(Record set):
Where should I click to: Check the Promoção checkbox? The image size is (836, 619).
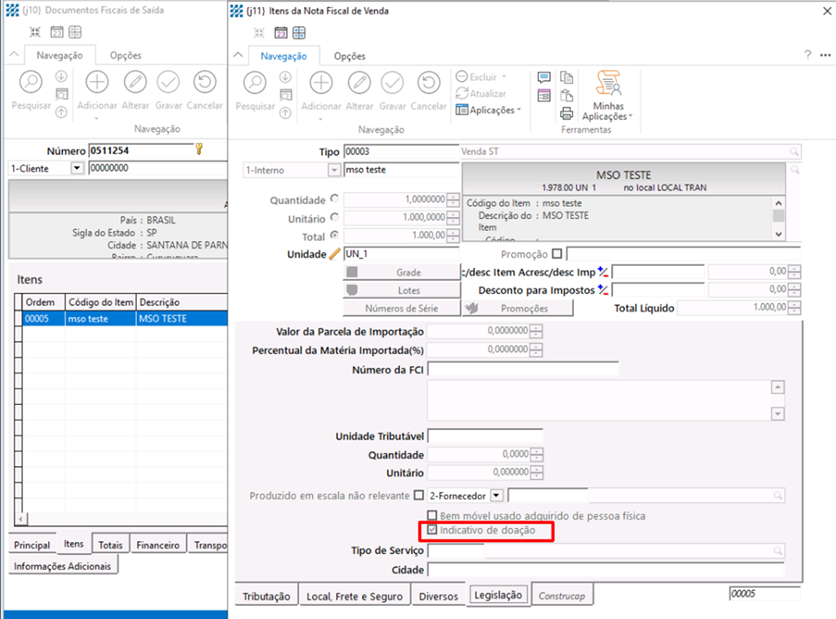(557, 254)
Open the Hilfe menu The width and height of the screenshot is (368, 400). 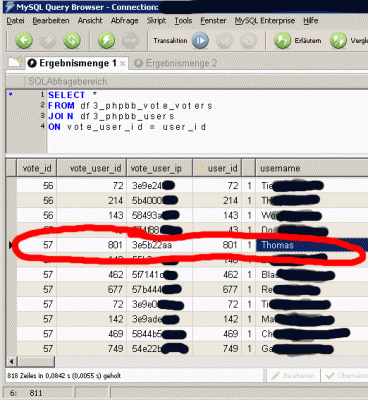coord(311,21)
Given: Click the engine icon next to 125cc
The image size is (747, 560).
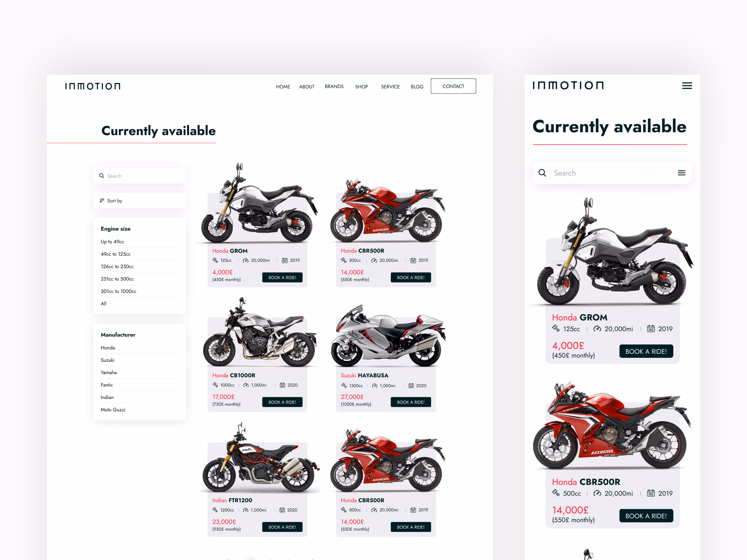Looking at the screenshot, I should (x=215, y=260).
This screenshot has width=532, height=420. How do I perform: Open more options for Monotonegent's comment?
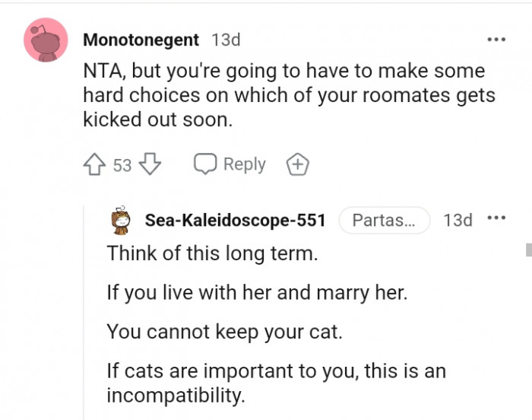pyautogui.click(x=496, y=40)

(Work to be completed): Retype only the lines from the line with "This screenshot has" through the last line of the data. Keep both ends and skip the pictures.

(Solution to this exercise):
This screenshot has width=532, height=420. How do I perform: Open more options for Monotonegent's comment?
pyautogui.click(x=496, y=40)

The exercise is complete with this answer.